Ep 342 research 7:01 w/ Justy & Cody

ClawMark: A Living World Benchmark for Multi Turn, Multi Day, Multimodal Coworker Agents

ClawMark is a benchmark for evaluating AI agents as persistent coworkers across multi-day workflows with dynamic, stateful environments. Unlike existing benchmarks that run single-episode tasks in static environments, ClawMark spans multiple in-universe workdays with exogenous state changes (emails arrive, calendars shift, files update) between turns, multimodal evidence (PDFs, audio, video, spreadsheets), and deterministic rule-based scoring via 1,537 Python checkers. The benchmark contains 100 tasks across 13 professional scenarios running against five sandboxed services (filesystem, email, calendar, knowledge base, spreadsheet). Current frontier models reach 75.8 weighted score but only 20% strict task success, revealing that adaptation to changing state remains a core unsolved challenge.

Script: Haiku 4 Voice: ElevenLabs

Transcript

Justy So we're in a world where AI agents are supposed to be coworkers, right? Like, they stick around for days, they help you with email and calendars and files. But nobody's actually measuring whether they can handle that.

Cody Exactly. Every benchmark out there runs the agent inside a single session where the environment is frozen. You give it a task, it completes, environment resets. But real office work doesn't work that way. An email arrives while you're thinking. Someone updates a spreadsheet. The calendar shifts. And the agent has to notice, adapt, and keep going.

Justy Right. And the paper's called ClawMark—it's a benchmark specifically for multi-day, multi-turn agent workflows. That's what caught my attention.
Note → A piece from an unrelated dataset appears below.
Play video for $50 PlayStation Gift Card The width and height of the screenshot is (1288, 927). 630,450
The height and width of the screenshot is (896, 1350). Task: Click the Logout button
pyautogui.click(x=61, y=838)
So what's actually different here compared to, say, OSWorld or tau-bench?

Cody ClawMark combines three things that no other benchmark does together. First, tasks span multiple in-universe workdays—each day is a separate turn. Second, the environment changes between turns independently of the agent. Not because the agent made changes, but because the world did. We call them 'loud events'—announced changes—and 'silent mutations'—unannounced ones. Third, evidence is fully multimodal: PDFs, scanned documents, audio, video, spreadsheets, not just text.

Justy Okay, so the infrastructure—they built actual stateful services, right? Not just mocked logs.

Cody Yes. Five of them, all running in Docker. Real filesystem, GreenMail for email, Notion-compatible knowledge base, Google Sheets–compatible spreadsheet, Radicale for calendars. They're actual stateful services, not snapshots. Between turns, they mutate. The agent sees the real current state when it wakes up on Day 2, not a cached version from Day 1.

Justy And the scoring is deterministic. No LLM-as-judge.

Cody Exactly. 1,537 Python checkers inspect the post-execution state of each service. Each task is only admitted to the benchmark after two independent runs produce bit-identical checker verdicts. It eliminates subjectivity entirely.

Justy So what do the results actually show? Because a 75.8 weighted score sounds good on paper.

Cody The gap between weighted score and strict task success is the story. Claude Sonnet 4.6 leads at 75.8 weighted, but the best strict task success is only 20%. That means agents are making progress—partial credit—but almost never completing the full workflow end-to-end. On tasks with exactly three turns, six out of seven models degrade on Day 2, right after the first exogenous environment update hits.

Justy [pause] So the agent sees the world change and just... loses track.

Cody Or doesn't notice it changed at all. The paper calls it out explicitly: 'adaptation to changing state as a key open challenge.' This isn't about reasoning or tool use. It's about maintaining context when the ground truth shifts underneath you between turns.

Justy That's a real problem for a coworker agent. So who's actually going to use this benchmark?

Cody It's open-source—github.com/evolvent-ai/ClawMark—so anyone can run it. The repo includes the evaluation harness, the five service implementations, all 1,537 checkers, and the construction pipeline. For teams building coworker agents, this becomes part of your validation pipeline before you ship. The deterministic scoring means you can run it in CI/CD.

Justy What about solo builders? Someone working on an agent framework who wants to test their own system?

Cody The construction pipeline is the key. You can use it to generate new scenarios without running the full 100-task suite. Start with one service—say, email and calendar—and build a three-day task where external events happen. Run your agent, check the deterministic verdict. You get real feedback on adaptation without needing the whole benchmark infrastructure.

Justy And the core insight here is that coworker agents aren't about single-turn reasoning. They're about persistence and adaptation when the world changes. ClawMark measures that in a way nothing else does right now.

Cody Exactly. The 20% strict task success rate is actually the honest number. It's not a failure of the benchmark; it's a failure of current agent systems to handle real coworker workflows. ClawMark just made it visible.

Justy This is Exploring Next, episode 342. We'll link the benchmark and the paper in the show notes. If you're building agent systems, this is worth your time.